Bei Liebesromanen denken viele an seichte Geschichten, die sich auch abends im Bett noch gut zu Ende lesen lassen. Das „Herzlauschen“ von Nicole und Uli Swidler ist die gelungene Liebesgeschichte zwischen der weltberühmten Sopranistin Tessa Boden und dem gehörlosen Paul. Die Swidlers schreiben die Geschichte im Wechsel aus der Sicht von Tessa und Paul. „Permanent Brausegefühl im Bauch beim Lesen“, so der Kommentar des Buchkritikers.

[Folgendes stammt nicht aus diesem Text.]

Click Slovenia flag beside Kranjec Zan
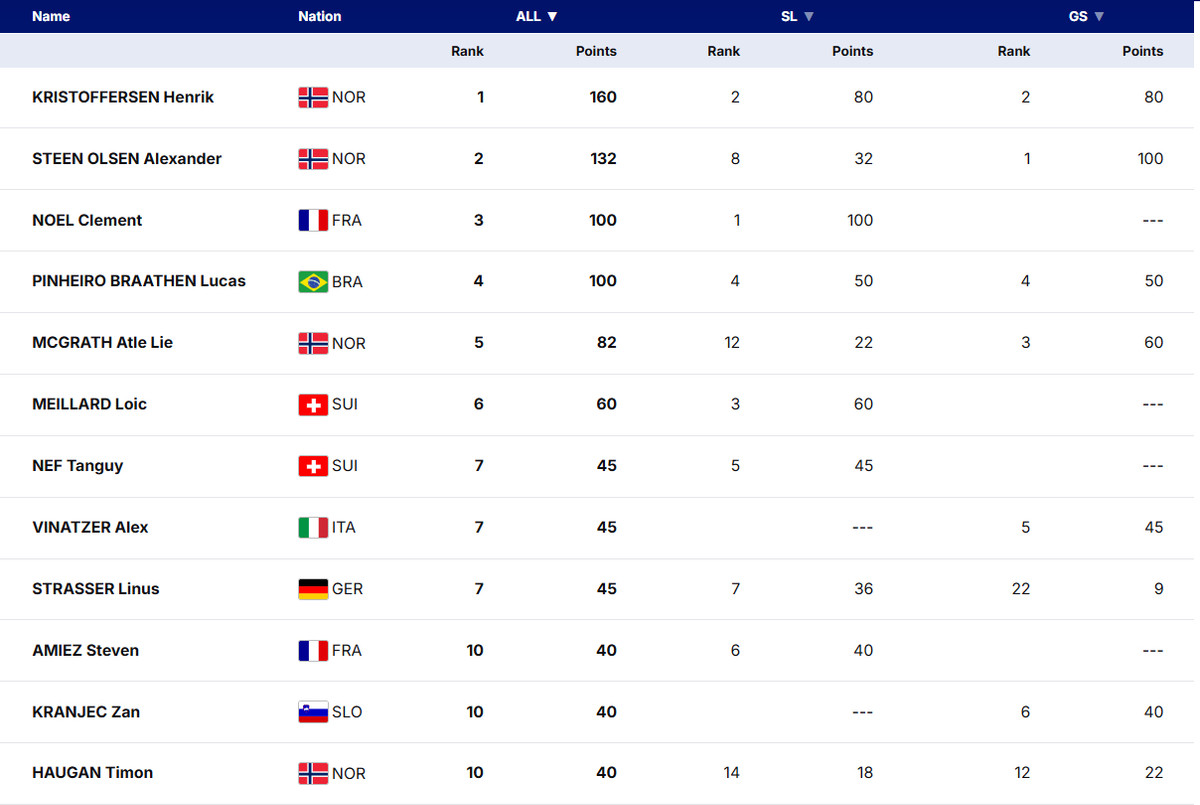 click(313, 712)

Julia Engelmann, erfolgreiche Poetry Slammerin schreibt in ihrem Roman „Himmel ohne Ende“ über das Erwachsenwerden der 15-jährigen Charlie. Eine melancholische, warmherzige Geschichte für alle, die Geschichten mit Happy End mögen.

Mit „Der Krabbenfischer“ von Benjamin Wood und „Das Geschenk des Meeres“ von Julia R. Kelly, bekommen Leser und Leserinnen zwei wundervoll erzählte Geschichten aus England und Schottland. Der Krabbenfischer Thomas Flett hat das Handwerk von seinem Großvater gelernt. Er kennt nichts anderes und nichts so gut wie das Meer. Heimlich lernt er Gitarre spielen und als der Regisseur Acheson in seinem Dorf auftaucht, erhascht er einen kleinen Blick auf die große weite Welt. Dorothy, die selbst ein Kind verloren hat, nimmt in Skerry ein Findelkind vom Strand auf. Das wühlt nicht nur Dorothy sondern das ganze Dorf auf.

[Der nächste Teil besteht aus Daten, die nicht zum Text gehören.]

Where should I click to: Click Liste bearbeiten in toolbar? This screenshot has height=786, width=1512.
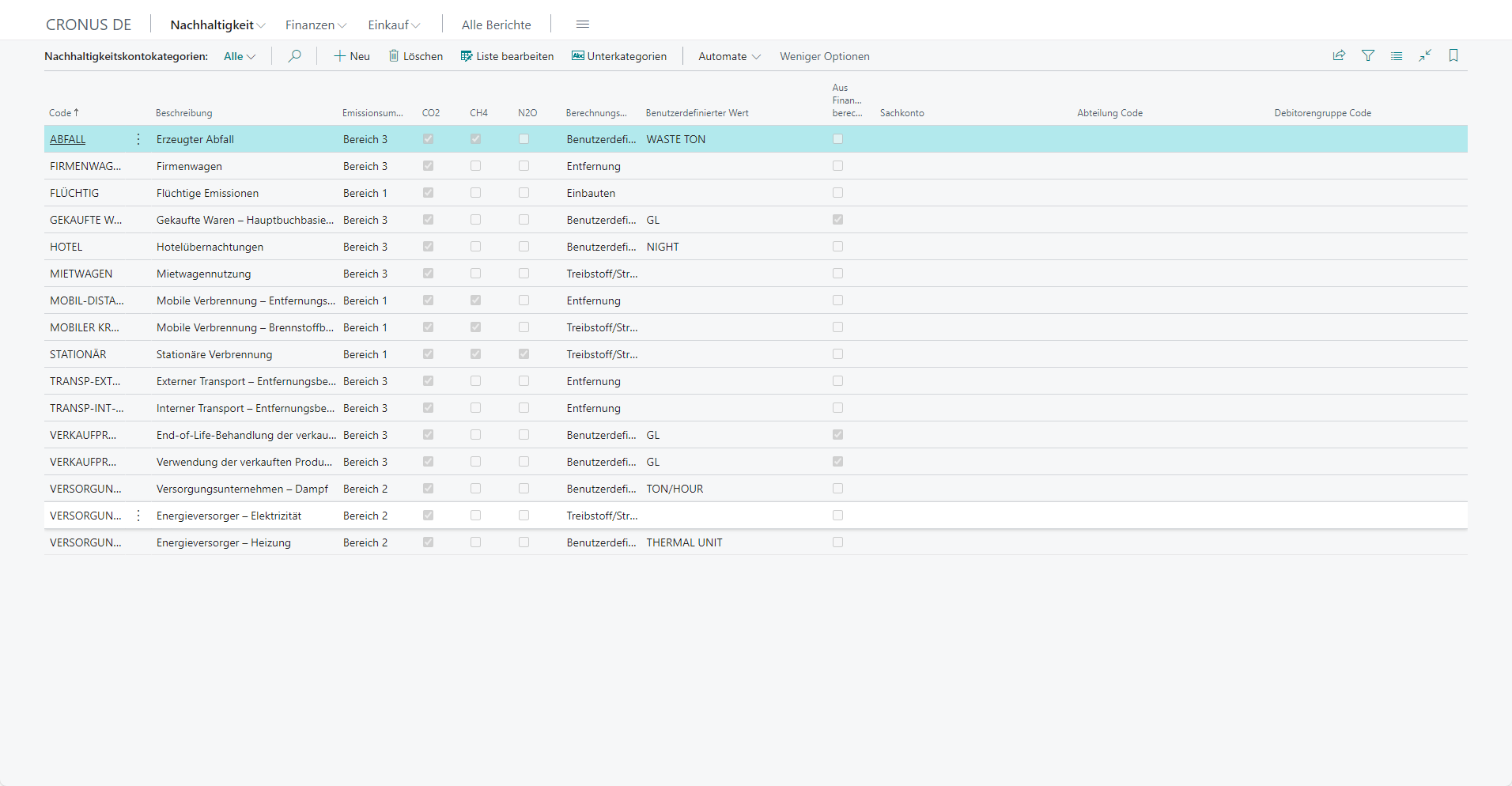[507, 56]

Lázár, der Debutroman von Nelio Biedermann erzählt die Geschichte einer ungarischen Adelsfamilie zu Beginn des zwanzigsten Jahrhunderts. Er erzählt von Liebe, Macht und Familienzusammenhalt auch in turbulenten Zeiten. Miriam Georg, erzählt in „Die Verlorene“ die Geschichte einer jungen Frau, die angesichts der vorstehenden Geburt ihres Kindes, auf die Suche nach ihren eigenen Wurzeln geht. Auf der Fahrt zum Gutshof ihrer eigenen Familie taucht sie immer tiefer in die Vergangenheit ein und erfährt dabei viel Ungekanntes über das Leben und die Mitglieder ihrer Familie. Der Roman „Durch das Raue zu den Sternen“ erzählt die Geschichte der jungen Arkadia Fink, die nach dem Verschwinden ihrer musikalisch talentierten Mutter davon überzeugt ist, dass diese zurück kommen wird, wenn sie es nur irgendwie schafft im Tölzer Knabenchor mitzusingen. Mit der Verwirklichung dieses Traums will sie es allen zeigen, besonders aber ihrer Mutter und sich selbst. Last but not least „Der Barmann des Ritz“ von Philippe Collin. Die Geschichte des wahren Frank Meier ist Basis für den Roman. Der berühmte Barmann arbeitet im Pariser Ritz und mixt dort gegen Ende des zweiten Weltkrieges Cocktails und serviert sie Künstlern, Kollaborateuren und auch Nazigrößen. Er lebt mit der Angst, denn eines Tages könnte sein Geheimnis auffliegen und das wäre nicht nur für ihn sondern auch für die Frau, die er liebt lebensgefährlich.

Ein unterhaltsamer Abend mit Altwicker, gespickt mit zahlreichen Anekdoten und vielen Vorschlägen für den Gabentisch. Deshalb wurden die meisten mitgebrachten Exemplare bereits in der Pause oder am Ende der Veranstaltung vor Ort gekauft. Alle Bücher der Liste und natürlich auch die Tagebucheintragungen aus „Mit Thomas Mann durch das Jahr“ können in der Buchhandlung Rose Schlüter aber weiterhin erworben oder bestellt werden. Über weitere Veröffentlichungen der vorgestellten Autoren und Autorinnen gibt das Team gerne Auskunft.